Work instructions: Copy the items below word for word, keeping every line as it is.
----
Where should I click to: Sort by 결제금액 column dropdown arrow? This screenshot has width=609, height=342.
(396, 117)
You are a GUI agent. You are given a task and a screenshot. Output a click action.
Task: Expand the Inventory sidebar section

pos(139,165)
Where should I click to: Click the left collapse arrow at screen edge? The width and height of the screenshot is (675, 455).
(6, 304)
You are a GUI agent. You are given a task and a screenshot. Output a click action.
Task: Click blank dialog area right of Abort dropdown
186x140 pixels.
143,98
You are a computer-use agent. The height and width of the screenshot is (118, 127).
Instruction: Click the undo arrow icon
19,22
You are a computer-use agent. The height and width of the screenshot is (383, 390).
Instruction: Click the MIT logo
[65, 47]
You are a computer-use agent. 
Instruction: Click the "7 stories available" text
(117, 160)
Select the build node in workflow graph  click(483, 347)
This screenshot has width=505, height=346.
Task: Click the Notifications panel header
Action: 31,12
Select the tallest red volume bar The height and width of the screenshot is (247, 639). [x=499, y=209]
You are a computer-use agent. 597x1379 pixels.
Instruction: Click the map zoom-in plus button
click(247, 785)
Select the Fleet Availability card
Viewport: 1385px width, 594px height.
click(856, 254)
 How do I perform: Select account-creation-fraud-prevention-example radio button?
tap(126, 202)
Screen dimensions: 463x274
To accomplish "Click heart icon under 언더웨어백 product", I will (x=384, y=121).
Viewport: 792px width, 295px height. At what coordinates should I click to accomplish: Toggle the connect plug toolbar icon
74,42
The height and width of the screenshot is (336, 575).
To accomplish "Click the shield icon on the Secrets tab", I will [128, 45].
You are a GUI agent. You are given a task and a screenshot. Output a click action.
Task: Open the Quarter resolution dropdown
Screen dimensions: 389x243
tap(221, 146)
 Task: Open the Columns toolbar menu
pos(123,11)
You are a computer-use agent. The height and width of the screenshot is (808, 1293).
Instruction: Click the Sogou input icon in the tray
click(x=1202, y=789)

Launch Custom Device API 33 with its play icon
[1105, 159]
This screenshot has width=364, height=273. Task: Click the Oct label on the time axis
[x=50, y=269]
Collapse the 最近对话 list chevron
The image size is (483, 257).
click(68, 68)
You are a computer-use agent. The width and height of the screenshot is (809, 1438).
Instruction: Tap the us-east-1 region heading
----
Written response:
Where should I click to: Sort by 결제금액 column dropdown arrow? This screenshot has width=609, height=342.
(396, 117)
You are a GUI agent. You are given a task and a screenshot. Output a click action.
Task: Expand the Inventory sidebar section

pos(139,165)
Where should I click to: Click the left collapse arrow at screen edge? The width and height of the screenshot is (675, 455).
(6, 304)
You are a GUI agent. You are given a task and a screenshot. Output a click action.
Task: Click blank dialog area right of Abort dropdown
186x140 pixels.
143,98
You are a computer-use agent. The height and width of the screenshot is (118, 127).
Instruction: Click the undo arrow icon
19,22
You are a computer-use agent. The height and width of the screenshot is (383, 390).
Instruction: Click the MIT logo
[65, 47]
You are a computer-use agent. 
Instruction: Click the "7 stories available" text
(117, 160)
Select the build node in workflow graph  click(483, 347)
This screenshot has width=505, height=346.
Task: Click the Notifications panel header
Action: 31,12
Select the tallest red volume bar The height and width of the screenshot is (247, 639). [x=499, y=209]
You are a computer-use agent. 597x1379 pixels.
Instruction: Click the map zoom-in plus button
click(247, 785)
Select the Fleet Availability card
Viewport: 1385px width, 594px height.
click(856, 254)
 How do I perform: Select account-creation-fraud-prevention-example radio button?
tap(126, 202)
Screen dimensions: 463x274
To accomplish "Click heart icon under 언더웨어백 product", I will (x=384, y=121).
Viewport: 792px width, 295px height. At what coordinates should I click to accomplish: Toggle the connect plug toolbar icon
74,42
The height and width of the screenshot is (336, 575).
To accomplish "Click the shield icon on the Secrets tab", I will [128, 45].
You are a GUI agent. You are given a task and a screenshot. Output a click action.
Task: Open the Quarter resolution dropdown
Screen dimensions: 389x243
tap(221, 146)
 Task: Open the Columns toolbar menu
pos(123,11)
You are a computer-use agent. The height and width of the screenshot is (808, 1293).
Instruction: Click the Sogou input icon in the tray
click(x=1202, y=789)

Launch Custom Device API 33 with its play icon
[1105, 159]
This screenshot has width=364, height=273. Task: Click the Oct label on the time axis
[x=50, y=269]
Collapse the 最近对话 list chevron
The image size is (483, 257).
click(68, 68)
You are a computer-use agent. The width and height of the screenshot is (809, 1438).
Instruction: Tap the us-east-1 region heading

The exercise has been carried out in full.